Work to be completed> Every record is to be returned as written, with no omissions.

Source information>
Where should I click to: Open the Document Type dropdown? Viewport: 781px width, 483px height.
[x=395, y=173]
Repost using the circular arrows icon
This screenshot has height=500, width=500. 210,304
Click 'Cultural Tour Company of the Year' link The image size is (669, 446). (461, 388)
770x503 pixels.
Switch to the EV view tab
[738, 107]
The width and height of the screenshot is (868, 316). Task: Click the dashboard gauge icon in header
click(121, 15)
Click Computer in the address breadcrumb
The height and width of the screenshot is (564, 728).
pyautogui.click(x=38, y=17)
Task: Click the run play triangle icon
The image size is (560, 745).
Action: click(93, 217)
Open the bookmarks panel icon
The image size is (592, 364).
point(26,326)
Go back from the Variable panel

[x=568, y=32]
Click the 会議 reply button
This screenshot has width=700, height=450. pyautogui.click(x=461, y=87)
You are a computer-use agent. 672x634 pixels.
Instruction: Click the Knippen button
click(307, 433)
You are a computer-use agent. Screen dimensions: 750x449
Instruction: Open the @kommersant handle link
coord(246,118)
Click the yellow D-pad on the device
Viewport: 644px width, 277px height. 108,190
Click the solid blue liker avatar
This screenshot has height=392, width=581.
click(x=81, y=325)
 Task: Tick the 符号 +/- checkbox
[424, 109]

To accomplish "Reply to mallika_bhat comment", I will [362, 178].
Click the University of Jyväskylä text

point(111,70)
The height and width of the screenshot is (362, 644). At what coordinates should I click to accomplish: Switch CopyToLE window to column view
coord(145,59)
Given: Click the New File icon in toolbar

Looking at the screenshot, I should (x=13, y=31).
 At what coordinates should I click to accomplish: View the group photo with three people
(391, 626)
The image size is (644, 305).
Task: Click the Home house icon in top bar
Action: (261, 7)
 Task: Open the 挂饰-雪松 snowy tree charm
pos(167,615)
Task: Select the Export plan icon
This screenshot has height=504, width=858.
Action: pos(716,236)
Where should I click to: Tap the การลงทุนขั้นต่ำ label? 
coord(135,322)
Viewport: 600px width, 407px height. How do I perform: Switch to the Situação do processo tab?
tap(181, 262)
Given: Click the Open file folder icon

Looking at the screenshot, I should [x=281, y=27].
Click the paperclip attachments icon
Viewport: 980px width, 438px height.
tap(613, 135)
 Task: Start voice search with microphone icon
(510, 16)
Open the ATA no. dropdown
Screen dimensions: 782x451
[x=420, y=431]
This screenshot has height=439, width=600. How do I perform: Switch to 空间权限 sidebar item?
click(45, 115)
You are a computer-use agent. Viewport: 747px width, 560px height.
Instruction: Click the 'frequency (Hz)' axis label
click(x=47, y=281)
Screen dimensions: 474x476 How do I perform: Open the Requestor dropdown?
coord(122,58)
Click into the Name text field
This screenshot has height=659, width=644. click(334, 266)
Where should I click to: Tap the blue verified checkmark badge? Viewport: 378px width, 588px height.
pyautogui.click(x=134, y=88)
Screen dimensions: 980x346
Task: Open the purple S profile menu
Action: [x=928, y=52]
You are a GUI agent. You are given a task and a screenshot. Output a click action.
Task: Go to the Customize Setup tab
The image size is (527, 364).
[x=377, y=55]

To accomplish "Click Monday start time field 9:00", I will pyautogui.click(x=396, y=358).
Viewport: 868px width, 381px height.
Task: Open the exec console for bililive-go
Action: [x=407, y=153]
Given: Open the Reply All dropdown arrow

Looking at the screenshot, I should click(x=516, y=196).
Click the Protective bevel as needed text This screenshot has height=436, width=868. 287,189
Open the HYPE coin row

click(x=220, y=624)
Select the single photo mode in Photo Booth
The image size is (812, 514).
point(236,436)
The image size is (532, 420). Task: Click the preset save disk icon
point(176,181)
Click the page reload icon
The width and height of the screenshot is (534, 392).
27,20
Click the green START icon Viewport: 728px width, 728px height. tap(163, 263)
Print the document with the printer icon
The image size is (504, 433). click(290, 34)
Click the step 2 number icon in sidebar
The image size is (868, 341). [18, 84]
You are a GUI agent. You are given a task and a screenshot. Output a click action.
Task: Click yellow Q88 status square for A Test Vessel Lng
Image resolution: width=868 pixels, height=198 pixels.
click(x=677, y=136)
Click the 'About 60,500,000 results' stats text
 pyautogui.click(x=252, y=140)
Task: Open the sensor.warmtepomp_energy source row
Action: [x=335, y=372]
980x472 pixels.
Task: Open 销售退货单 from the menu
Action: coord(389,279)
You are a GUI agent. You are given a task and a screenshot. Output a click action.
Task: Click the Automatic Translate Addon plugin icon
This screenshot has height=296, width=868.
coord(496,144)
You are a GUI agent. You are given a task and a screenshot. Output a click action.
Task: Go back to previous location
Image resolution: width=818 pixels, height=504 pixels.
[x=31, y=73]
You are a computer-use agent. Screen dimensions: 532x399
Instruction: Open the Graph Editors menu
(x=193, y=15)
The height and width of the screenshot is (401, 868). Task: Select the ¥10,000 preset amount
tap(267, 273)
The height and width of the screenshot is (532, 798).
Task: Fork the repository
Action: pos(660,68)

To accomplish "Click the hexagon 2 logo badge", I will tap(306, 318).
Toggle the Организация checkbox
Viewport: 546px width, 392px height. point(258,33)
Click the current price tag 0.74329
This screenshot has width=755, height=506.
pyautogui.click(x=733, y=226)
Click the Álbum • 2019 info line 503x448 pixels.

Answer box>
Where should I click to: Open the Document Type dropdown? Viewport: 781px width, 483px height.
[x=395, y=173]
Repost using the circular arrows icon
This screenshot has height=500, width=500. 210,304
Click 'Cultural Tour Company of the Year' link The image size is (669, 446). (461, 388)
770x503 pixels.
Switch to the EV view tab
[738, 107]
The width and height of the screenshot is (868, 316). Task: Click the dashboard gauge icon in header
click(121, 15)
Click Computer in the address breadcrumb
The height and width of the screenshot is (564, 728).
pyautogui.click(x=38, y=17)
Task: Click the run play triangle icon
The image size is (560, 745).
Action: click(93, 217)
Open the bookmarks panel icon
The image size is (592, 364).
point(26,326)
Go back from the Variable panel

[x=568, y=32]
Click the 会議 reply button
This screenshot has width=700, height=450. pyautogui.click(x=461, y=87)
You are a computer-use agent. 672x634 pixels.
Instruction: Click the Knippen button
click(307, 433)
You are a computer-use agent. Screen dimensions: 750x449
Instruction: Open the @kommersant handle link
coord(246,118)
Click the yellow D-pad on the device
Viewport: 644px width, 277px height. 108,190
Click the solid blue liker avatar
This screenshot has height=392, width=581.
click(x=81, y=325)
 Task: Tick the 符号 +/- checkbox
[424, 109]

To accomplish "Reply to mallika_bhat comment", I will [362, 178].
Click the University of Jyväskylä text

point(111,70)
The height and width of the screenshot is (362, 644). At what coordinates should I click to accomplish: Switch CopyToLE window to column view
coord(145,59)
Given: Click the New File icon in toolbar

Looking at the screenshot, I should (x=13, y=31).
 At what coordinates should I click to accomplish: View the group photo with three people
(391, 626)
The image size is (644, 305).
Task: Click the Home house icon in top bar
Action: (261, 7)
 Task: Open the 挂饰-雪松 snowy tree charm
pos(167,615)
Task: Select the Export plan icon
This screenshot has height=504, width=858.
Action: pos(716,236)
Where should I click to: Tap the การลงทุนขั้นต่ำ label? 
coord(135,322)
Viewport: 600px width, 407px height. How do I perform: Switch to the Situação do processo tab?
tap(181, 262)
Given: Click the Open file folder icon

Looking at the screenshot, I should [x=281, y=27].
Click the paperclip attachments icon
Viewport: 980px width, 438px height.
tap(613, 135)
 Task: Start voice search with microphone icon
(510, 16)
Open the ATA no. dropdown
Screen dimensions: 782x451
[x=420, y=431]
This screenshot has height=439, width=600. How do I perform: Switch to 空间权限 sidebar item?
click(45, 115)
You are a computer-use agent. Viewport: 747px width, 560px height.
Instruction: Click the 'frequency (Hz)' axis label
click(x=47, y=281)
Screen dimensions: 474x476 How do I perform: Open the Requestor dropdown?
coord(122,58)
Click into the Name text field
This screenshot has height=659, width=644. click(334, 266)
Where should I click to: Tap the blue verified checkmark badge? Viewport: 378px width, 588px height.
pyautogui.click(x=134, y=88)
Screen dimensions: 980x346
Task: Open the purple S profile menu
Action: [x=928, y=52]
You are a GUI agent. You are given a task and a screenshot. Output a click action.
Task: Go to the Customize Setup tab
The image size is (527, 364).
[x=377, y=55]

To accomplish "Click Monday start time field 9:00", I will pyautogui.click(x=396, y=358).
Viewport: 868px width, 381px height.
Task: Open the exec console for bililive-go
Action: [x=407, y=153]
Given: Open the Reply All dropdown arrow

Looking at the screenshot, I should click(x=516, y=196).
Click the Protective bevel as needed text This screenshot has height=436, width=868. 287,189
Open the HYPE coin row

click(x=220, y=624)
Select the single photo mode in Photo Booth
The image size is (812, 514).
point(236,436)
The image size is (532, 420). Task: Click the preset save disk icon
point(176,181)
Click the page reload icon
The width and height of the screenshot is (534, 392).
27,20
Click the green START icon Viewport: 728px width, 728px height. tap(163, 263)
Print the document with the printer icon
The image size is (504, 433). click(290, 34)
Click the step 2 number icon in sidebar
The image size is (868, 341). [18, 84]
You are a GUI agent. You are given a task and a screenshot. Output a click action.
Task: Click yellow Q88 status square for A Test Vessel Lng
Image resolution: width=868 pixels, height=198 pixels.
click(x=677, y=136)
Click the 'About 60,500,000 results' stats text
 pyautogui.click(x=252, y=140)
Task: Open the sensor.warmtepomp_energy source row
Action: [x=335, y=372]
980x472 pixels.
Task: Open 销售退货单 from the menu
Action: coord(389,279)
You are a GUI agent. You are given a task and a screenshot. Output a click action.
Task: Click the Automatic Translate Addon plugin icon
This screenshot has height=296, width=868.
coord(496,144)
You are a GUI agent. You are given a task and a screenshot. Output a click action.
Task: Go back to previous location
Image resolution: width=818 pixels, height=504 pixels.
[x=31, y=73]
You are a computer-use agent. Screen dimensions: 532x399
Instruction: Open the Graph Editors menu
(x=193, y=15)
The height and width of the screenshot is (401, 868). Task: Select the ¥10,000 preset amount
tap(267, 273)
The height and width of the screenshot is (532, 798).
Task: Fork the repository
Action: pos(660,68)

To accomplish "Click the hexagon 2 logo badge", I will tap(306, 318).
Toggle the Организация checkbox
Viewport: 546px width, 392px height. point(258,33)
Click the current price tag 0.74329
This screenshot has width=755, height=506.
pyautogui.click(x=733, y=226)
Click the Álbum • 2019 info line 503x448 pixels.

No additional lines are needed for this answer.